While I tend to favor iShares an investment tool because of the wide menu and country specific options they provide investors, I have to say that I am increasingly impressed with the new and fast-growing Powershares family of ETFs and will be adding two of them to portfolios this month. Powershares also address one weakness of iShares which is that they track indexes that market cap weighted.
In other words, the weighting of a company in a particular ETF is dependent on the value of its outstanding shares. This means that the bigger companies tend to affect the ETFs performance much more than the smaller companies. Of course, big doesnt always mean better. Powershares essentially creates its own indexes based on rules-based quantative analysis that they refer to as intelligent indexes.

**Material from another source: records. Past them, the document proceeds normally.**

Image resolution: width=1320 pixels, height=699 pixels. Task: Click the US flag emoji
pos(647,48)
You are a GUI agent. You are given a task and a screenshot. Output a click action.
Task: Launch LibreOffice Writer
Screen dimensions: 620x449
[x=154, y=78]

This seems to me to be more useful than blindly following market cap weighted indexes. There are two Powershares that I particularly like at this point. The first is a biotech Powershare (PBE) that contains 30 biotech companies. If its holdings were weighted by market cap, two companies, Amgen and Genentech would account for more than 60% of its holdings.
Instead your exposure is spread among 30 different companies with no company accounting for more than 5% of the total. 30% of your exposure is to large cap companies, 26% is to mid-cap companies and 43% is to small cap companies. The biotech Powershare is an aggressive position so dont get carried away. I think it is a smart play on the tremendous opportunities for capital appreciation in the biotech industry which is showing some momentum after trading sideways since early 2004. The annual fee is only 0.60%.

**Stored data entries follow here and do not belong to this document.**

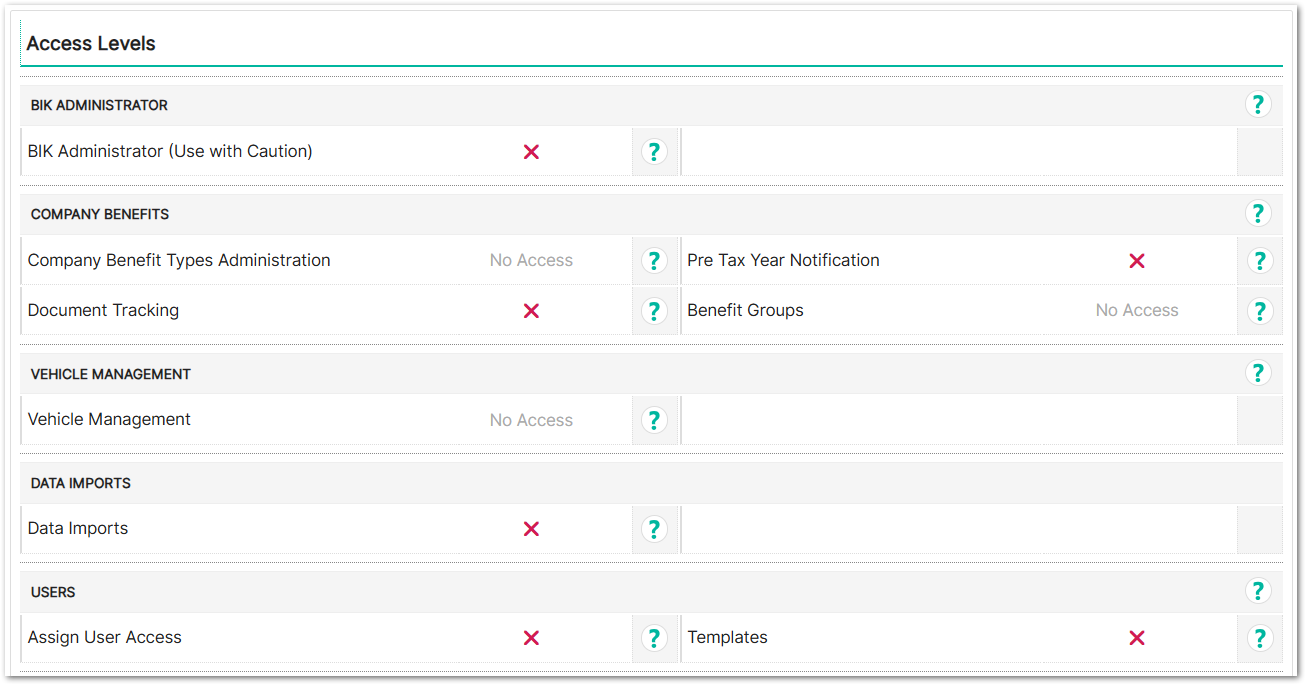
Task: Toggle Pre Tax Year Notification access
Action: pos(1136,261)
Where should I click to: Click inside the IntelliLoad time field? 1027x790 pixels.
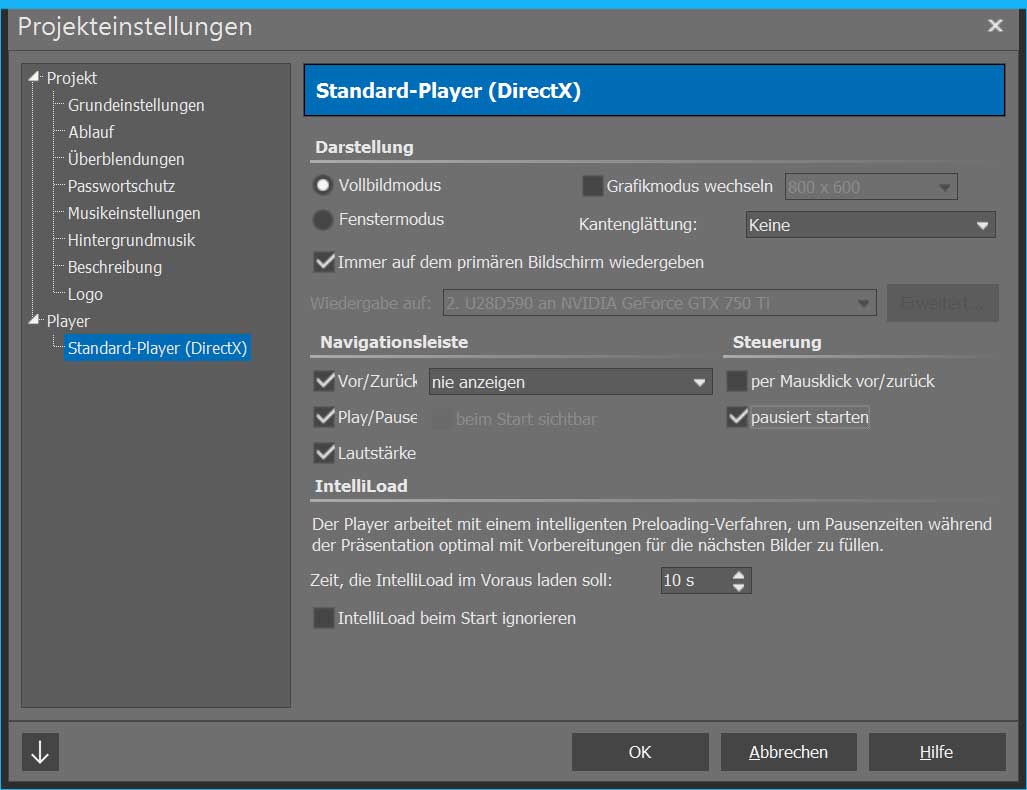(x=693, y=581)
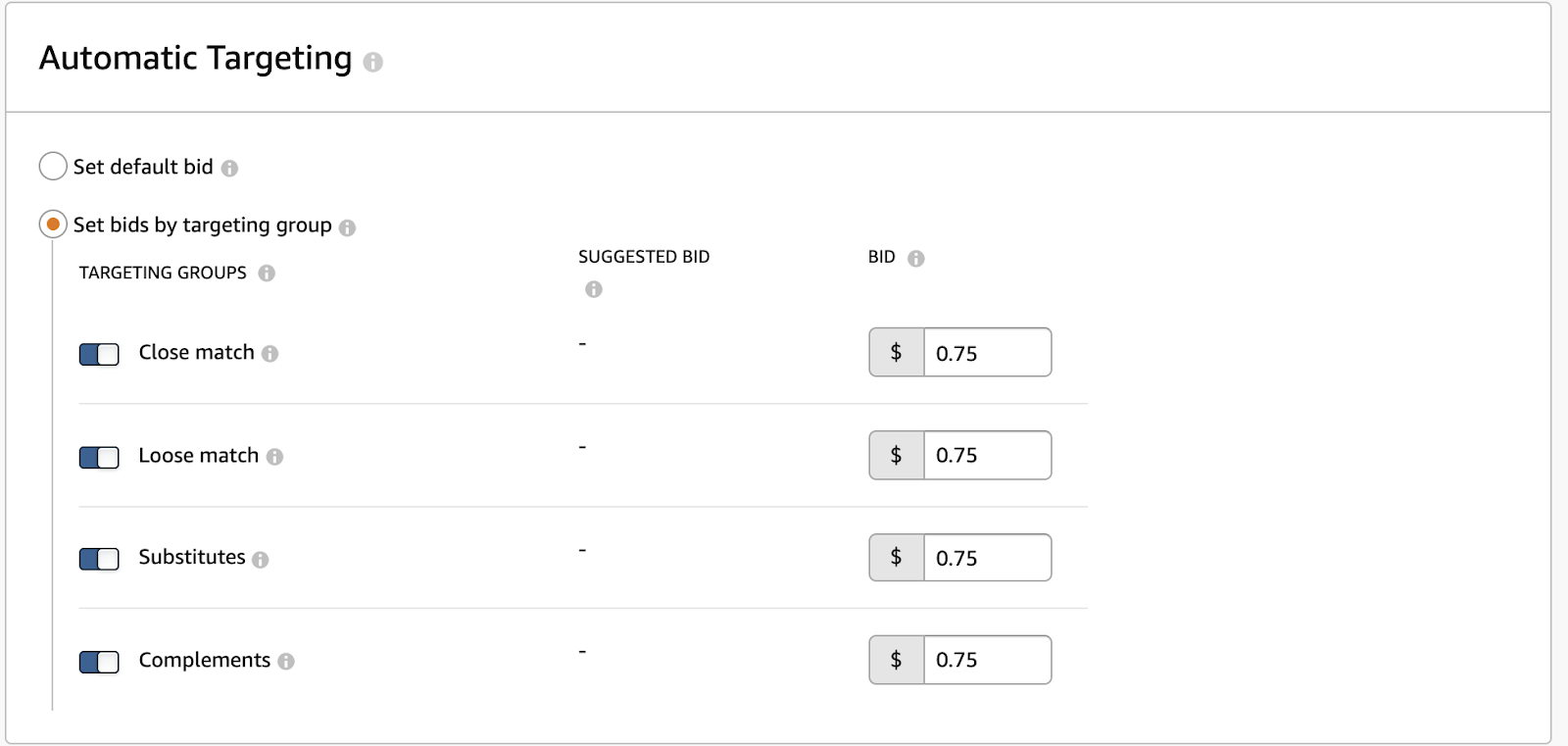The height and width of the screenshot is (746, 1568).
Task: Click the Close match bid amount field
Action: (x=986, y=353)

The other Powershare that I like is the International Dividend Achievers Powershare which contains 42 ADRs traded on U.S. exchanges. I am usually not a big fan of ADRs since they usually trade at a premium to the underlying security but they do offer some comfort to investors since they meet U.S. reporting requirements and can be easily purchased on U.S. exchanges.
The ADRs in this Powershare have to pass a stiff test: five fiscal years in a row of increased dividends. Again the top holdings are no more than 5% of the total index and so you get great diversification. One problem with the most widely used international index, the MSCI Europe Asia & Far East Index (EAFE) is its concentration in Japan and the United Kingdom which account for almost 50% of the total index.

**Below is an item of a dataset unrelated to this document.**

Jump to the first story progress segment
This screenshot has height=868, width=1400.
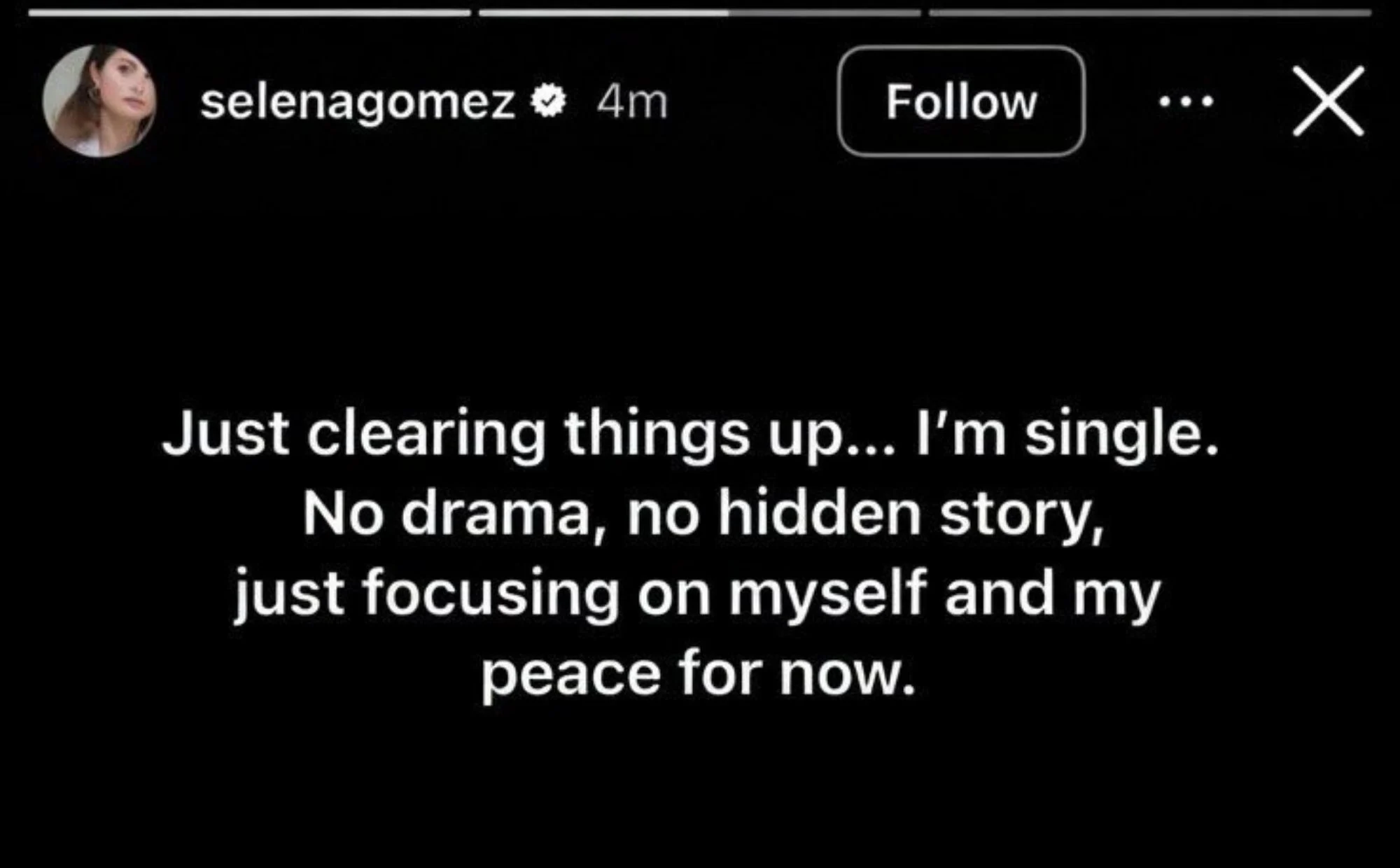click(249, 13)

Meanwhile exposure to promising countries such as Ireland and Hong Kong are less than 2%. Last year, the Powershares index beat the MSCI EAFE index by 7% and companies in the index averaged a 29% return on equity. The index is re-balanced quarterly and has an annual fee of 0.50%. Right now 67% of the companies in the index are large cap, 20% are mid-cap and 13% are small cap companies.
For an unconventional approach that challeges market cap indexing, tap into the Powershares edge.
Carl T. Delfeld President& Publisher Chartwell Partners http://www.chartwelladvisor.com/
Carl Delfeld has over twenty years of experience in the global investment business with a strong background in Asia.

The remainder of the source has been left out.